Retype every line of the data below character for character, without changing anything.

-------- RECORDS SUPPLIED --------

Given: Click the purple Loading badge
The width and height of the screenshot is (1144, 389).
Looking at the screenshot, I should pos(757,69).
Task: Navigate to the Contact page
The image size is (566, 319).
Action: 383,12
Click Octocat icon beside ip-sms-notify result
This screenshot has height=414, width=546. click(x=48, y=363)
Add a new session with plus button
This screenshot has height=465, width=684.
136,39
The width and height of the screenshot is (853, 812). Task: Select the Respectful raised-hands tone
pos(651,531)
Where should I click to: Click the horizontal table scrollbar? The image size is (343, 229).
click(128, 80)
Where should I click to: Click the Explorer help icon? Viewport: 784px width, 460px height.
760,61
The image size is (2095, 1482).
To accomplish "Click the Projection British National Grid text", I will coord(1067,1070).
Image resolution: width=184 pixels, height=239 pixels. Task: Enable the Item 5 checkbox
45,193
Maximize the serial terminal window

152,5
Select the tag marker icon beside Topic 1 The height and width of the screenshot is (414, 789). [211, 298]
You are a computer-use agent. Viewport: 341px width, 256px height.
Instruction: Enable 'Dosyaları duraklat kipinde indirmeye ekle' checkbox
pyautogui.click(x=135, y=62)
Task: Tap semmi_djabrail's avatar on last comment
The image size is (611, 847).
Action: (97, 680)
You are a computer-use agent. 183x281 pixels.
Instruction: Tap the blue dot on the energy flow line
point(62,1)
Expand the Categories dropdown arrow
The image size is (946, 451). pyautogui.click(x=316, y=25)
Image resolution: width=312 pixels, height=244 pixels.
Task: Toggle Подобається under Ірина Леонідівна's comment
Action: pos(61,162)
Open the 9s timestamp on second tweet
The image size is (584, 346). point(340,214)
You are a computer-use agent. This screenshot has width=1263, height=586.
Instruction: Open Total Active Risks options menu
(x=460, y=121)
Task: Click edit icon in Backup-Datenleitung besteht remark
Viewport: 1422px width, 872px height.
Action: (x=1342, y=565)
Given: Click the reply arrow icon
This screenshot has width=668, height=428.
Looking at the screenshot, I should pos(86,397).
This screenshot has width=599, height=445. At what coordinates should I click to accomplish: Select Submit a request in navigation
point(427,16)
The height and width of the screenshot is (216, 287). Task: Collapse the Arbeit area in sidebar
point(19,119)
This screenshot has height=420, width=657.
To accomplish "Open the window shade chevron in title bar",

--------

TASK ANSWER
Given: Click the purple Loading badge
The width and height of the screenshot is (1144, 389).
Looking at the screenshot, I should pos(757,69).
Task: Navigate to the Contact page
The image size is (566, 319).
Action: 383,12
Click Octocat icon beside ip-sms-notify result
This screenshot has height=414, width=546. click(x=48, y=363)
Add a new session with plus button
This screenshot has height=465, width=684.
136,39
The width and height of the screenshot is (853, 812). Task: Select the Respectful raised-hands tone
pos(651,531)
Where should I click to: Click the horizontal table scrollbar? The image size is (343, 229).
click(128, 80)
Where should I click to: Click the Explorer help icon? Viewport: 784px width, 460px height.
760,61
The image size is (2095, 1482).
To accomplish "Click the Projection British National Grid text", I will coord(1067,1070).
Image resolution: width=184 pixels, height=239 pixels. Task: Enable the Item 5 checkbox
45,193
Maximize the serial terminal window

152,5
Select the tag marker icon beside Topic 1 The height and width of the screenshot is (414, 789). [211, 298]
You are a computer-use agent. Viewport: 341px width, 256px height.
Instruction: Enable 'Dosyaları duraklat kipinde indirmeye ekle' checkbox
pyautogui.click(x=135, y=62)
Task: Tap semmi_djabrail's avatar on last comment
The image size is (611, 847).
Action: (97, 680)
You are a computer-use agent. 183x281 pixels.
Instruction: Tap the blue dot on the energy flow line
point(62,1)
Expand the Categories dropdown arrow
The image size is (946, 451). pyautogui.click(x=316, y=25)
Image resolution: width=312 pixels, height=244 pixels.
Task: Toggle Подобається under Ірина Леонідівна's comment
Action: pos(61,162)
Open the 9s timestamp on second tweet
The image size is (584, 346). point(340,214)
You are a computer-use agent. This screenshot has width=1263, height=586.
Instruction: Open Total Active Risks options menu
(x=460, y=121)
Task: Click edit icon in Backup-Datenleitung besteht remark
Viewport: 1422px width, 872px height.
Action: (x=1342, y=565)
Given: Click the reply arrow icon
This screenshot has width=668, height=428.
Looking at the screenshot, I should pos(86,397).
This screenshot has width=599, height=445. At what coordinates should I click to accomplish: Select Submit a request in navigation
point(427,16)
The height and width of the screenshot is (216, 287). Task: Collapse the Arbeit area in sidebar
point(19,119)
This screenshot has height=420, width=657.
To accomplish "Open the window shade chevron in title bar",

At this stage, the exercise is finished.